Problem requirements:
The string "field" may appear on lines of the entries below; report how many such lines there are, and only that.

Data in this exercise:
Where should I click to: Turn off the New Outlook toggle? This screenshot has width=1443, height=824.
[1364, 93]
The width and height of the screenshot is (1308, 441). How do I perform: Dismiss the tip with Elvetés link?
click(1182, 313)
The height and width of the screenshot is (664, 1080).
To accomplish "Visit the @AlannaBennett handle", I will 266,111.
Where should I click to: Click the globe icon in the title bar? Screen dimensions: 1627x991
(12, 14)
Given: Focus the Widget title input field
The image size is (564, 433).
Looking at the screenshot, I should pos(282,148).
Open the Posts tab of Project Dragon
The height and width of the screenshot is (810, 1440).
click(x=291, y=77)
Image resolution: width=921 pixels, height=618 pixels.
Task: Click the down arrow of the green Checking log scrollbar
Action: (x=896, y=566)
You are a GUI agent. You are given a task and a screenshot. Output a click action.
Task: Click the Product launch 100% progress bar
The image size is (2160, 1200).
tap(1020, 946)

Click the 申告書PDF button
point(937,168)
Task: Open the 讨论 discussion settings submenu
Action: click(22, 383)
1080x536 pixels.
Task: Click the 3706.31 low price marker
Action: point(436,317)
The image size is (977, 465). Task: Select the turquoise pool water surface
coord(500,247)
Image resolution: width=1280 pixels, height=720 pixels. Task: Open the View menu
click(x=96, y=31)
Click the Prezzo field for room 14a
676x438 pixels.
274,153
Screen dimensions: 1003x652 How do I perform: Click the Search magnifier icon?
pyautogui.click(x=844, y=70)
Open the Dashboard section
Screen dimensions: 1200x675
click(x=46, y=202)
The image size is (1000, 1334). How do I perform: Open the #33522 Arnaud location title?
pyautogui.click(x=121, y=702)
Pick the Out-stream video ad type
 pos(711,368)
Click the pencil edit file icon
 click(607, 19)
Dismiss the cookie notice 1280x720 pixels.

Expected answer:
2